VowpalWabbit / vowpal_wabbit

Vowpal Wabbit is a machine learning system which pushes the frontier of machine learning with techniques such as online, hashing, allreduce, reductions, learning2search, active, and interactive learning.
https://vowpalwabbit.org
Other
8.46k stars 1.93k forks source link

CATs fails to converge with fixed context and simple convex reward function #2891

Closed maxpagels closed 3 years ago

maxpagels commented 3 years ago

Describe the bug

Not sure if this is a bug, so feel free to close if not. I am running a simple test of CATs, with min_value 0 and max_value 1, where the cost is defined as follows:

The context is fixed for each round, so I would assume this to be a pretty simple learning task. I've made a jupyter notebook that gridsearches a bunch of options (actions, bandwith, epsilon) and can't find a combination that satisfactorily predicts close to 0.5 when exploiting. Some parameter combinations result in wildly different average cost. Changing GD to FTRL doesn't help. Even if I ensure good exploration by changing epsilon, i see no reduction in accrued average cost per round over time.

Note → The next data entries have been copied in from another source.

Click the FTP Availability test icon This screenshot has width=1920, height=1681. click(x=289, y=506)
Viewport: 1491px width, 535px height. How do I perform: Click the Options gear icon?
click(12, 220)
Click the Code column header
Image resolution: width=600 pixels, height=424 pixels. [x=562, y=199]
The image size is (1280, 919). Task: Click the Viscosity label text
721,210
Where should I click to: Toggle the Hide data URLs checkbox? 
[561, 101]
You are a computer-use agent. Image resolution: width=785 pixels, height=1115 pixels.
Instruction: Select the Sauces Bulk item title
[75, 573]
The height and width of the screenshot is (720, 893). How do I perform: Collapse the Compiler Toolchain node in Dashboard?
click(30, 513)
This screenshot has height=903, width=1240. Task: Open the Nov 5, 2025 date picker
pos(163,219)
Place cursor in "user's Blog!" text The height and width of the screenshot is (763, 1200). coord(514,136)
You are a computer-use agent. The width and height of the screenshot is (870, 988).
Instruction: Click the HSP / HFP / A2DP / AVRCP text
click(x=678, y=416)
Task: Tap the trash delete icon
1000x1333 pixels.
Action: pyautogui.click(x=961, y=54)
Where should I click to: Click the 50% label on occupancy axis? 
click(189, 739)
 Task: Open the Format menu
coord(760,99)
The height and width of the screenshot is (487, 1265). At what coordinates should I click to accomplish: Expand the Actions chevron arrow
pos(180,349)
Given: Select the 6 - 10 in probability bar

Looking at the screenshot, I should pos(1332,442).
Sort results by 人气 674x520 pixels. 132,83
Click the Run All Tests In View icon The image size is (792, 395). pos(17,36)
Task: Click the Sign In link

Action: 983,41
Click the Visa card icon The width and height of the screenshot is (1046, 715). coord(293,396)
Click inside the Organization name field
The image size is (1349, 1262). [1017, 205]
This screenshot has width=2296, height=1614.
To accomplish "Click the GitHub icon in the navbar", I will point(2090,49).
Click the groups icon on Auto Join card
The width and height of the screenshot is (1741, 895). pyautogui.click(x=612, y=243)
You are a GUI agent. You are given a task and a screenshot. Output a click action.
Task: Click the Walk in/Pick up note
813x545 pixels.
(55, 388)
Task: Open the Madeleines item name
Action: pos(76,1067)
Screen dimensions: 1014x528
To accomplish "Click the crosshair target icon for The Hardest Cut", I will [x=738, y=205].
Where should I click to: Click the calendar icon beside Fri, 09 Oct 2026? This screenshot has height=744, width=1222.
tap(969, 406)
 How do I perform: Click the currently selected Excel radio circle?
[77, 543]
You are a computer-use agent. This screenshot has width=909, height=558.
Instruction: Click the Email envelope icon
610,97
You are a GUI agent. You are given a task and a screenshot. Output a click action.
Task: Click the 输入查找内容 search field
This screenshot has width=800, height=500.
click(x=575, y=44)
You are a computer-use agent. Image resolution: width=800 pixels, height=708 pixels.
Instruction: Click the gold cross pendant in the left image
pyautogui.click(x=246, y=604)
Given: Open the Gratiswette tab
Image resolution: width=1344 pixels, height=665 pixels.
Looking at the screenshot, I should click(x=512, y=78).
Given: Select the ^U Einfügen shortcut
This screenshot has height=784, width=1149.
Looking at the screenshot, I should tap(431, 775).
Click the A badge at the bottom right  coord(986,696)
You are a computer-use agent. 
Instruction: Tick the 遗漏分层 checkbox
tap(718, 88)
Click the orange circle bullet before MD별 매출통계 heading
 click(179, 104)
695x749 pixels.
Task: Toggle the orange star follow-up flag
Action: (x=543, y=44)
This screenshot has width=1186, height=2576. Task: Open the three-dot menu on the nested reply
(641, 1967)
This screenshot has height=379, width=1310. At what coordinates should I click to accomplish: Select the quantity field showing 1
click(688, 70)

So my question is, is this behaviour a feature of CATs, some bug, or something I am just missing in my code?

To Reproduce

Install a fresh pyvw wheel from master (pypi doesn't yet have CATS support) and run the attached notebook: CATS-test.ipynb.zip

Expected behavior

I would expect predictions for such a simple use case to converge to the optimal prediction of 0.5 (0 cost)

Observed Behavior

Observe the cost plots in the notebook not trending down over time, regardless of gridsearch combination

Environment

pyvw, OS X, latest built wheel from the master branch

olgavrou commented 3 years ago

@maxpagels from your notebook the example that is being used to predict/learn has no features, i.e. the context is empty. Is this intentional?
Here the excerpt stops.